- [GIVEN TEXT]:
::::::::::

Improve Your Law Firm’s Marketing via the Customer Journey

Marketing is used to modify or change a person’s behavior. To get someone to buy a specific product, eat at a particular restaurant, or hire a company to provide a service. It can also be used to influence a person’s thinking. Any number of desired actions/results fall into the cross hairs of what a great marketing campaign is trying to accomplish.

From a marketing standpoint, influencing someone to pick up the phone, call a law firm, and ultimately hire that firm can be complicated. And while some marketers focus only on influencing these actions, they’re missing a significant part of the picture. Many marketers fail to take into consideration the customer journey.

The customer journey, simply put, is the customer’s decision-making process. It’s the sequence of events that occur as the potential customer considers making a purchase. Think of this sequence as the stages a potential client progresses through from the point of realizing a need (e.g., injured and must hire a law firm) to the point of hiring a firm and having a deep-rooted feeling of satisfaction with their decision.

::::::::::

- [DATA EXCERPTS]:
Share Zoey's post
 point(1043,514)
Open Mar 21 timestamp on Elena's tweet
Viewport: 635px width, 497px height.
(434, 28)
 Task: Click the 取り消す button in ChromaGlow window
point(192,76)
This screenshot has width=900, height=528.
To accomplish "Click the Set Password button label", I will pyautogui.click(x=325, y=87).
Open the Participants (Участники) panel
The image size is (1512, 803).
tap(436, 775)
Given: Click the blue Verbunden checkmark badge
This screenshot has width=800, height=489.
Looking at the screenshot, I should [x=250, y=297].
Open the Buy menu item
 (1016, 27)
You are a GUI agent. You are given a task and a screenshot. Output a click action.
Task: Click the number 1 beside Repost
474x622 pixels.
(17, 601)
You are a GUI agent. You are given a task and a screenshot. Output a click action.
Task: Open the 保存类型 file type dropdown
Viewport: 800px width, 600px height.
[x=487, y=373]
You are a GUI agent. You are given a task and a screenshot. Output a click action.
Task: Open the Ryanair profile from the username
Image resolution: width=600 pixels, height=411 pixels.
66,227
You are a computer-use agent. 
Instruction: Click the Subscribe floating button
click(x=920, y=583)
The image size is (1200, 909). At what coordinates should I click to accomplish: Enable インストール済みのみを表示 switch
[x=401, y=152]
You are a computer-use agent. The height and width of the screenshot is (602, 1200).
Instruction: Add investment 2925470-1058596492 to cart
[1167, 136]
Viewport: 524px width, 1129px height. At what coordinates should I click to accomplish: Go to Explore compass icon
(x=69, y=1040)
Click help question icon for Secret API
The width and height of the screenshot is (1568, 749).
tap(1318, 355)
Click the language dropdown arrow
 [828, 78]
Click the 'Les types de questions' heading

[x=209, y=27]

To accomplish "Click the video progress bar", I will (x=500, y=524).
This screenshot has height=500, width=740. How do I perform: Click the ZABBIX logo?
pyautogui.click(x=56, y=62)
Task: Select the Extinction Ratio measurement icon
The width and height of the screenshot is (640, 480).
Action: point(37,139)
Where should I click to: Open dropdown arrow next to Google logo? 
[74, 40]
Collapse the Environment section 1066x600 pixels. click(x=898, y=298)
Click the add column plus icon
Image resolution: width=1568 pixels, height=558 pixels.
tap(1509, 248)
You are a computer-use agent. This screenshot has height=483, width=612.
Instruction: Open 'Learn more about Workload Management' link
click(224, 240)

::::::::::

- [AIM OF THE TASK]:
Resume the article on law firm marketing and the customer journey, starting after its last sentence. The records have no role in this exercise.

- [EXERCISE OUTPUT]:
The bulk of this process—and progression—is mental, taking place in the mind of potential clients. They realize a need, do research, set appointments, meet the attorney, hire the attorney, then feel satisfied. Like any mental process, there are highs and lows, frustrations and moments of relief. Those highs and lows correlate to the situation and the complexity of the decision at hand. Ordering a pizza? This should be a very short, low-stress journey. Electing to have major surgery? The journey just became rocky, complex, and stressful.

Marketing impacts individuals in every stage of the customer journey. I say “impact” because as stated above, marketing has the power to influence behavior. It can help usher people from the beginning of the journey through the end, and it does so by using the activators/triggers at each stage.

Let’s use the example of someone injured in an accident. As marketers, we want them to see a message on a nearby billboard that is supportive, demonstrates the law firm’s ability to resolve the complex injury, and shows a successful reputation the firm has in handling such matters. In this example, the billboard is what we call a “touchpoint.” The beauty of touchpoints is they can range from traditional advertising to grass-roots initiatives and even non-traditional/outreach tactics that a law firm can execute internally.